Wed Jun 29 19:46:22 UTC 2016

[Request for Comment]

This is a follow-on to some discussion that's been taking place on bug 
https://bugs.openjdk.java.net/browse/JDK-8160369.

 From Thomas:

> Regular objects also need the barriers. I.e. the writing of the layout 
> helper of the Klass must happen before publishing the Klass pointer to 
> internal data structures (i.e. it is accessible by the mutator 
> threads). Regular (huge) objects may be allocated directly into the 
> old gen too. The issue is a bit simpler here, because we can assume 
> that there is an implicit loadload barrier when the reader accesses 
> the layout helper. Also, at least in G1, regular objects are always 
> allocated through the runtime.
Hi Thomas,

I think we might be in agreement about what should happen, but are 
differing in terms.

I agree that when creating the C++ Klass object, we should have a 
storestore barrier between setting the layout helper field and 
publishing the Klass to the world. It sounds unlikely that a concurrent 
GC would ever see a store that stayed out-of-order through Klass 
creation, loading, initialization, and instance allocation, but I'd 
rather avoid that bug now :-)

And I agree that the implicit loadload barrier in code like 
oop->klass()->layout_helper() is sufficient for the processors we care 
about.

I'm not sure what you mean with the phrase "Regular objects also need 
the barriers" though. Do you mean in CollectedHeap::obj_allocate(), like 
we're adding to array_alloc() and class_alloc()? What is being written 
here that needs ordering?

> And java.lang.Class instances also only need the barrier if allocated 
> into the old gen (afaik they are not).

Interesting point. It turns out that huge java.lang.Class instances 
/can/ get allocated in the old gen. Also, Colleen mentioned that it 
might be nice if we could allocate all java.lang.Class instances 
directly in the old gen.

It might be a good idea to only do the memory barriers when the object 
is in the old gen, but I'm not sure how the cost of testing this at 
runtime compares to the cost of the barriers themselves. I've been 
assuming that, statistically speaking, CollectedHeap::/foo/_allocate() 
is only called for old gen allocations, and the rest are handled by the 
compiled code or interpreter. Modulo a pile of corner cases.

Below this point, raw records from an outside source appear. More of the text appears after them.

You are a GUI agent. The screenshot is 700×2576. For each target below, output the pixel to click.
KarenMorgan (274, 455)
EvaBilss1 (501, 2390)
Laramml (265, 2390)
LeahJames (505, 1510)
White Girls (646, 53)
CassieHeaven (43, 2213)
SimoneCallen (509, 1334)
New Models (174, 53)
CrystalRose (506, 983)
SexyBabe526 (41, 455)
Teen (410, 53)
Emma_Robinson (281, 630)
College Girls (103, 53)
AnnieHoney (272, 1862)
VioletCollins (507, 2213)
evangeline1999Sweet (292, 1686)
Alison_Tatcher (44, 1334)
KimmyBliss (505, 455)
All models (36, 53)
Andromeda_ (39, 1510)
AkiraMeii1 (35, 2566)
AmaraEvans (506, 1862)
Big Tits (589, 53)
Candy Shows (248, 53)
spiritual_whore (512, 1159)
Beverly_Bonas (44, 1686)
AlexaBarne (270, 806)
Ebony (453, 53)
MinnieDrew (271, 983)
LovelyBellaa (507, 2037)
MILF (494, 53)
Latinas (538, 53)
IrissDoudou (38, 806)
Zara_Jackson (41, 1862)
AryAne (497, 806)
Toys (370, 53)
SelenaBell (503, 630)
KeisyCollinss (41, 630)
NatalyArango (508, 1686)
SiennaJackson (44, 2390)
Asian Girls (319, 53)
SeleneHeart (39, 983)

Similarly, we use memory barriers only when we're using a concurrent GC, 
if the cost trade-off made sense.

> Also those "other" cases where the layout helper is < 0, and we take 
> the virtual call must be considered too (whatever these are) to make 
> sure that a loadload barrier is executed (assuming that instances of 
> these kind can be somehow allocated in old gen).

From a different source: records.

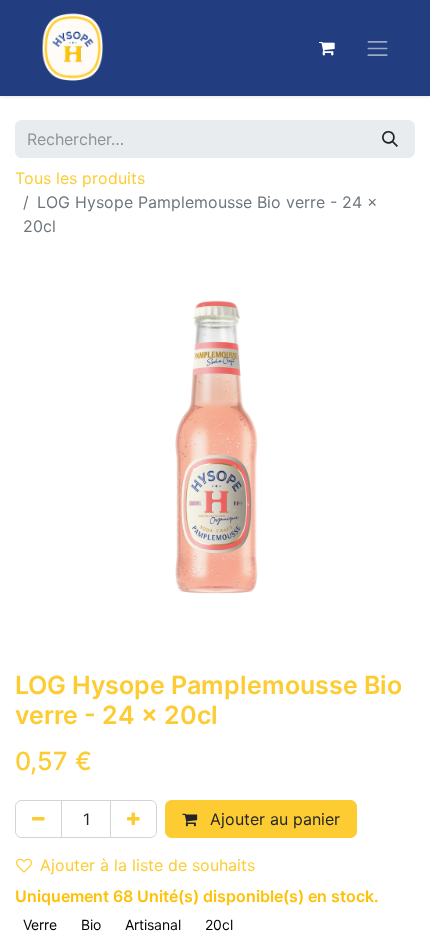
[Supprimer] (38, 819)
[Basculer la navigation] (378, 48)
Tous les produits (80, 178)
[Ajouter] (133, 819)
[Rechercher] (390, 139)
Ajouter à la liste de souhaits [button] (147, 865)
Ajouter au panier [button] (272, 819)
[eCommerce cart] (327, 48)
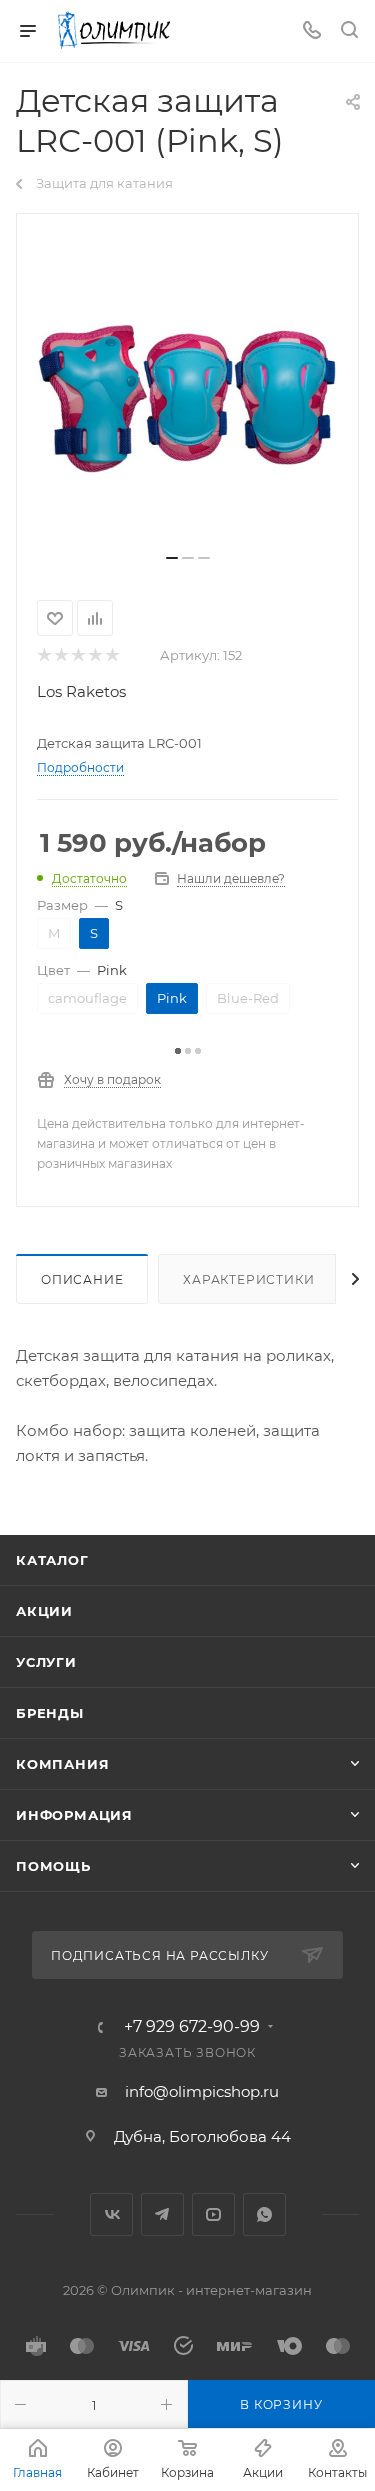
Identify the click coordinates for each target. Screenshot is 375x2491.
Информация (74, 1815)
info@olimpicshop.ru (202, 2091)
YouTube (213, 2214)
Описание (82, 1279)
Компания (62, 1764)
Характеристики (248, 1279)
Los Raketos (81, 691)
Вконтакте (111, 2214)
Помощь (53, 1866)
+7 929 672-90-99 (192, 2027)
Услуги (46, 1662)
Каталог (52, 1560)
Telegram (162, 2214)
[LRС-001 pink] (188, 391)
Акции (44, 1611)
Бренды (50, 1713)
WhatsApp (264, 2214)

I think the virtual calls for oop_size() end up using the layout helper 
(after all), using the array length, or using the oop_size field. So 
resolving the issue of ordering the length field or oop_size field 
should be sufficient.

Thanks for looking at this issue!

  - Derek

FYI - I have two stabs at fixing this issue:

http://cr.openjdk.java.net/~drwhite/8160369/webrev.02 - Minimal 
barriers, but I'm not sure it's catching everything.

http://cr.openjdk.java.net/~drwhite/8160369/webrev.03 - Smaller patch, 
possibly overly conservative.

In both cases, I've used the call to oopDesc::klass_or_null() as a flag 
that the caller is some part of concurrent GC that is written to safely 
handle partially initialized objects. If klass_or_null() is called in 
other circumstances then my patches are doing too many barriers...